*** Records for this exercise

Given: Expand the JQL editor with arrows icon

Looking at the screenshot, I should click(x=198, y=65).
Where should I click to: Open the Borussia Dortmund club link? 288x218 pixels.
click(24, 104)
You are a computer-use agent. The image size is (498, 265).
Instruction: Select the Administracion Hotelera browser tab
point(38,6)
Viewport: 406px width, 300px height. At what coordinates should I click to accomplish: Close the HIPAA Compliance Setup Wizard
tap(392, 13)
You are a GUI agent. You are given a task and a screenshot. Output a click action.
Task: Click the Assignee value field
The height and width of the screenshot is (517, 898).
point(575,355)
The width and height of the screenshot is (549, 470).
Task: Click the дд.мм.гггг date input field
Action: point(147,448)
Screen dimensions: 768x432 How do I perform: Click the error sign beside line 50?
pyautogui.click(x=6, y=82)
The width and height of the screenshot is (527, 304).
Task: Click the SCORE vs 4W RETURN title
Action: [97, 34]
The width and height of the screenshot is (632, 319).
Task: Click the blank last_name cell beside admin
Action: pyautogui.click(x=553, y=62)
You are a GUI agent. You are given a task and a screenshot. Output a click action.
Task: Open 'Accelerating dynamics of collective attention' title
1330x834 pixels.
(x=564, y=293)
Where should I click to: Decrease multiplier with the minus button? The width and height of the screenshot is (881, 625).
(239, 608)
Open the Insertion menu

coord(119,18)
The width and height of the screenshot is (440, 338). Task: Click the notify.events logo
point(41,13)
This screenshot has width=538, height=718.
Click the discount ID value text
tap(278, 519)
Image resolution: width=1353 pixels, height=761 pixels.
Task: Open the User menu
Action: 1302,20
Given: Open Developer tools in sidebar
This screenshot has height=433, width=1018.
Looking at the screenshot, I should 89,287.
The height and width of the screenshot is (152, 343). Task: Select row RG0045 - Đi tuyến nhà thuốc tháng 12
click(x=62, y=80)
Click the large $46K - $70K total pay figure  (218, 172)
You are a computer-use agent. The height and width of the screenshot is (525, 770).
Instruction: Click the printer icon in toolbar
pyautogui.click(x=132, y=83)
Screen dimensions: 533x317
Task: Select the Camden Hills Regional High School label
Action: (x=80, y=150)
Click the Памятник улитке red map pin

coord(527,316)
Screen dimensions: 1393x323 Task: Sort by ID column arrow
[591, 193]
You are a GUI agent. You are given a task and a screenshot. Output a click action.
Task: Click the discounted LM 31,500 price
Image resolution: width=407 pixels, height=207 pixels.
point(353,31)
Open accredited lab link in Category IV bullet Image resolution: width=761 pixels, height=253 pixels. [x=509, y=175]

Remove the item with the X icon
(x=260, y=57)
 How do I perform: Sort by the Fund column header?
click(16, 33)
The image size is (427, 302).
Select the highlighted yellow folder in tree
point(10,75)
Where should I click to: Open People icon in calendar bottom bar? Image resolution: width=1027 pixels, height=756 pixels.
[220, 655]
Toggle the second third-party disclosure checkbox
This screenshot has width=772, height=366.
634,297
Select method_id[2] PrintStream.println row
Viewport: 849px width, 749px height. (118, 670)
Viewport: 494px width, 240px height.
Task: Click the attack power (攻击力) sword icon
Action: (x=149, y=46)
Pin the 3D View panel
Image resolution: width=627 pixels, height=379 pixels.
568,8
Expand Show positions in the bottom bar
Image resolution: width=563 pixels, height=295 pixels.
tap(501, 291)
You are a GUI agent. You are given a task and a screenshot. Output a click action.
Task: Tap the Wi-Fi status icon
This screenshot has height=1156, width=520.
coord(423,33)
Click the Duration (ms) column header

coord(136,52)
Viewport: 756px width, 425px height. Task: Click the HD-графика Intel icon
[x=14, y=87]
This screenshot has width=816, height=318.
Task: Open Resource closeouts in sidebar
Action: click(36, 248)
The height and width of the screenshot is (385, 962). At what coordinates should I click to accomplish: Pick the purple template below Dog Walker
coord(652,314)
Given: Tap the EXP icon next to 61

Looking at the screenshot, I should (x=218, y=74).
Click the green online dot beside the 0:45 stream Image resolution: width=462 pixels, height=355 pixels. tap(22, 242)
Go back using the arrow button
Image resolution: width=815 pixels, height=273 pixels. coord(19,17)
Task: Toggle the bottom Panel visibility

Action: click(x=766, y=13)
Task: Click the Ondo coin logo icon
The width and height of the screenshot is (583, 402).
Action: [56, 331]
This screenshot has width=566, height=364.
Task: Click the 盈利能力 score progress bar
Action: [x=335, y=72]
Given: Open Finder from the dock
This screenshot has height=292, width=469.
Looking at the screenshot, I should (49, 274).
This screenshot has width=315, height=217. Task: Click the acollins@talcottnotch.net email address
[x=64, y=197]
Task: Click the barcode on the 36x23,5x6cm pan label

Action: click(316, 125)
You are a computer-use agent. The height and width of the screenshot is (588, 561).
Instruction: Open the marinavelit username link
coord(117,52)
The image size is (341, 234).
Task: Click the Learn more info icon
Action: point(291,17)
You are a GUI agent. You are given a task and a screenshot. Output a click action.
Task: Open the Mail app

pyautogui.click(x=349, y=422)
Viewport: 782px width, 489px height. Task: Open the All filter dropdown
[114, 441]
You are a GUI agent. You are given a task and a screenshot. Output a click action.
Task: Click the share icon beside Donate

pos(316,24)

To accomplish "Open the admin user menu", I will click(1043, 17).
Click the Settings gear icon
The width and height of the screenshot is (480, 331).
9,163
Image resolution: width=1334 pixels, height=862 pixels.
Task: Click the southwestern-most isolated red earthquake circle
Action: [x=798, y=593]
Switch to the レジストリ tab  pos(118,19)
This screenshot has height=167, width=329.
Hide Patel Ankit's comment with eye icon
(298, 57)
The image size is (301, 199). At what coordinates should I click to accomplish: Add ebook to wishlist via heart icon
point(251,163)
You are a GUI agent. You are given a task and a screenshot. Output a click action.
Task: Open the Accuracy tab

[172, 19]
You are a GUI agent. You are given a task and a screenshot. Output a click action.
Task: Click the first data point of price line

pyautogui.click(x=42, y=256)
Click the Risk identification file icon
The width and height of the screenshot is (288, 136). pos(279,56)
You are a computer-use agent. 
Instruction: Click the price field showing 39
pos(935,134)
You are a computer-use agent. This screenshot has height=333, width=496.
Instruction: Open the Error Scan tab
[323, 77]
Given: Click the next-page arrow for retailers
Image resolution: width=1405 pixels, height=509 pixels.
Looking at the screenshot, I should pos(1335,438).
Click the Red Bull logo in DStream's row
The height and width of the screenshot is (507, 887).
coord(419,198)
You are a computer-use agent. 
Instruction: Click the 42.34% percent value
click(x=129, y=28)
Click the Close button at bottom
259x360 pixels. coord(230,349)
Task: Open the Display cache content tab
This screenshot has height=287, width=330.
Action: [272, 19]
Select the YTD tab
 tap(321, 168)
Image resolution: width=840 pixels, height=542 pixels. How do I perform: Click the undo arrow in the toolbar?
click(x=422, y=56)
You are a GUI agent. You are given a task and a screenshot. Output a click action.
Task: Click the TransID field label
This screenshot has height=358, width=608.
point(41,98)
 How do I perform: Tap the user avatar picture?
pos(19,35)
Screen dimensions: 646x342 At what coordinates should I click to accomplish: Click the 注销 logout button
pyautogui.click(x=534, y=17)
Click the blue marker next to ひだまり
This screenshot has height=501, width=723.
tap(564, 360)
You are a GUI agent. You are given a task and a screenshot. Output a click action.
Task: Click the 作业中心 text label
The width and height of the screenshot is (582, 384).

******

> Required work: What you return must match the records above exactly, line for line.

> Written response:
Given: Expand the JQL editor with arrows icon

Looking at the screenshot, I should click(x=198, y=65).
Where should I click to: Open the Borussia Dortmund club link? 288x218 pixels.
click(24, 104)
You are a computer-use agent. The image size is (498, 265).
Instruction: Select the Administracion Hotelera browser tab
point(38,6)
Viewport: 406px width, 300px height. At what coordinates should I click to accomplish: Close the HIPAA Compliance Setup Wizard
tap(392, 13)
You are a GUI agent. You are given a task and a screenshot. Output a click action.
Task: Click the Assignee value field
The height and width of the screenshot is (517, 898).
point(575,355)
The width and height of the screenshot is (549, 470).
Task: Click the дд.мм.гггг date input field
Action: point(147,448)
Screen dimensions: 768x432 How do I perform: Click the error sign beside line 50?
pyautogui.click(x=6, y=82)
The width and height of the screenshot is (527, 304).
Task: Click the SCORE vs 4W RETURN title
Action: [97, 34]
The width and height of the screenshot is (632, 319).
Task: Click the blank last_name cell beside admin
Action: pyautogui.click(x=553, y=62)
You are a GUI agent. You are given a task and a screenshot. Output a click action.
Task: Open 'Accelerating dynamics of collective attention' title
1330x834 pixels.
(x=564, y=293)
Where should I click to: Decrease multiplier with the minus button? The width and height of the screenshot is (881, 625).
(239, 608)
Open the Insertion menu

coord(119,18)
The width and height of the screenshot is (440, 338). Task: Click the notify.events logo
point(41,13)
This screenshot has width=538, height=718.
Click the discount ID value text
tap(278, 519)
Image resolution: width=1353 pixels, height=761 pixels.
Task: Open the User menu
Action: 1302,20
Given: Open Developer tools in sidebar
This screenshot has height=433, width=1018.
Looking at the screenshot, I should 89,287.
The height and width of the screenshot is (152, 343). Task: Select row RG0045 - Đi tuyến nhà thuốc tháng 12
click(x=62, y=80)
Click the large $46K - $70K total pay figure  (218, 172)
You are a computer-use agent. The height and width of the screenshot is (525, 770).
Instruction: Click the printer icon in toolbar
pyautogui.click(x=132, y=83)
Screen dimensions: 533x317
Task: Select the Camden Hills Regional High School label
Action: (x=80, y=150)
Click the Памятник улитке red map pin

coord(527,316)
Screen dimensions: 1393x323 Task: Sort by ID column arrow
[591, 193]
You are a GUI agent. You are given a task and a screenshot. Output a click action.
Task: Click the discounted LM 31,500 price
Image resolution: width=407 pixels, height=207 pixels.
point(353,31)
Open accredited lab link in Category IV bullet Image resolution: width=761 pixels, height=253 pixels. [x=509, y=175]

Remove the item with the X icon
(x=260, y=57)
 How do I perform: Sort by the Fund column header?
click(16, 33)
The image size is (427, 302).
Select the highlighted yellow folder in tree
point(10,75)
Where should I click to: Open People icon in calendar bottom bar? Image resolution: width=1027 pixels, height=756 pixels.
[220, 655]
Toggle the second third-party disclosure checkbox
This screenshot has width=772, height=366.
634,297
Select method_id[2] PrintStream.println row
Viewport: 849px width, 749px height. (118, 670)
Viewport: 494px width, 240px height.
Task: Click the attack power (攻击力) sword icon
Action: (x=149, y=46)
Pin the 3D View panel
Image resolution: width=627 pixels, height=379 pixels.
568,8
Expand Show positions in the bottom bar
Image resolution: width=563 pixels, height=295 pixels.
tap(501, 291)
You are a GUI agent. You are given a task and a screenshot. Output a click action.
Task: Tap the Wi-Fi status icon
This screenshot has height=1156, width=520.
coord(423,33)
Click the Duration (ms) column header

coord(136,52)
Viewport: 756px width, 425px height. Task: Click the HD-графика Intel icon
[x=14, y=87]
This screenshot has width=816, height=318.
Task: Open Resource closeouts in sidebar
Action: click(36, 248)
The height and width of the screenshot is (385, 962). At what coordinates should I click to accomplish: Pick the purple template below Dog Walker
coord(652,314)
Given: Tap the EXP icon next to 61

Looking at the screenshot, I should (x=218, y=74).
Click the green online dot beside the 0:45 stream Image resolution: width=462 pixels, height=355 pixels. tap(22, 242)
Go back using the arrow button
Image resolution: width=815 pixels, height=273 pixels. coord(19,17)
Task: Toggle the bottom Panel visibility

Action: click(x=766, y=13)
Task: Click the Ondo coin logo icon
The width and height of the screenshot is (583, 402).
Action: [56, 331]
This screenshot has width=566, height=364.
Task: Click the 盈利能力 score progress bar
Action: [x=335, y=72]
Given: Open Finder from the dock
This screenshot has height=292, width=469.
Looking at the screenshot, I should (49, 274).
This screenshot has width=315, height=217. Task: Click the acollins@talcottnotch.net email address
[x=64, y=197]
Task: Click the barcode on the 36x23,5x6cm pan label

Action: click(316, 125)
You are a computer-use agent. The height and width of the screenshot is (588, 561).
Instruction: Open the marinavelit username link
coord(117,52)
The image size is (341, 234).
Task: Click the Learn more info icon
Action: point(291,17)
You are a GUI agent. You are given a task and a screenshot. Output a click action.
Task: Open the Mail app

pyautogui.click(x=349, y=422)
Viewport: 782px width, 489px height. Task: Open the All filter dropdown
[114, 441]
You are a GUI agent. You are given a task and a screenshot. Output a click action.
Task: Click the share icon beside Donate

pos(316,24)

To accomplish "Open the admin user menu", I will click(1043, 17).
Click the Settings gear icon
The width and height of the screenshot is (480, 331).
9,163
Image resolution: width=1334 pixels, height=862 pixels.
Task: Click the southwestern-most isolated red earthquake circle
Action: [x=798, y=593]
Switch to the レジストリ tab  pos(118,19)
This screenshot has height=167, width=329.
Hide Patel Ankit's comment with eye icon
(298, 57)
The image size is (301, 199). At what coordinates should I click to accomplish: Add ebook to wishlist via heart icon
point(251,163)
You are a GUI agent. You are given a task and a screenshot. Output a click action.
Task: Open the Accuracy tab

[172, 19]
You are a GUI agent. You are given a task and a screenshot. Output a click action.
Task: Click the first data point of price line

pyautogui.click(x=42, y=256)
Click the Risk identification file icon
The width and height of the screenshot is (288, 136). pos(279,56)
You are a computer-use agent. 
Instruction: Click the price field showing 39
pos(935,134)
You are a computer-use agent. This screenshot has height=333, width=496.
Instruction: Open the Error Scan tab
[323, 77]
Given: Click the next-page arrow for retailers
Image resolution: width=1405 pixels, height=509 pixels.
Looking at the screenshot, I should pos(1335,438).
Click the Red Bull logo in DStream's row
The height and width of the screenshot is (507, 887).
coord(419,198)
You are a computer-use agent. 
Instruction: Click the 42.34% percent value
click(x=129, y=28)
Click the Close button at bottom
259x360 pixels. coord(230,349)
Task: Open the Display cache content tab
This screenshot has height=287, width=330.
Action: [272, 19]
Select the YTD tab
 tap(321, 168)
Image resolution: width=840 pixels, height=542 pixels. How do I perform: Click the undo arrow in the toolbar?
click(x=422, y=56)
You are a GUI agent. You are given a task and a screenshot. Output a click action.
Task: Click the TransID field label
This screenshot has height=358, width=608.
point(41,98)
 How do I perform: Tap the user avatar picture?
pos(19,35)
Screen dimensions: 646x342 At what coordinates should I click to accomplish: Click the 注销 logout button
pyautogui.click(x=534, y=17)
Click the blue marker next to ひだまり
This screenshot has height=501, width=723.
tap(564, 360)
You are a GUI agent. You are given a task and a screenshot. Output a click action.
Task: Click the 作业中心 text label
The width and height of the screenshot is (582, 384).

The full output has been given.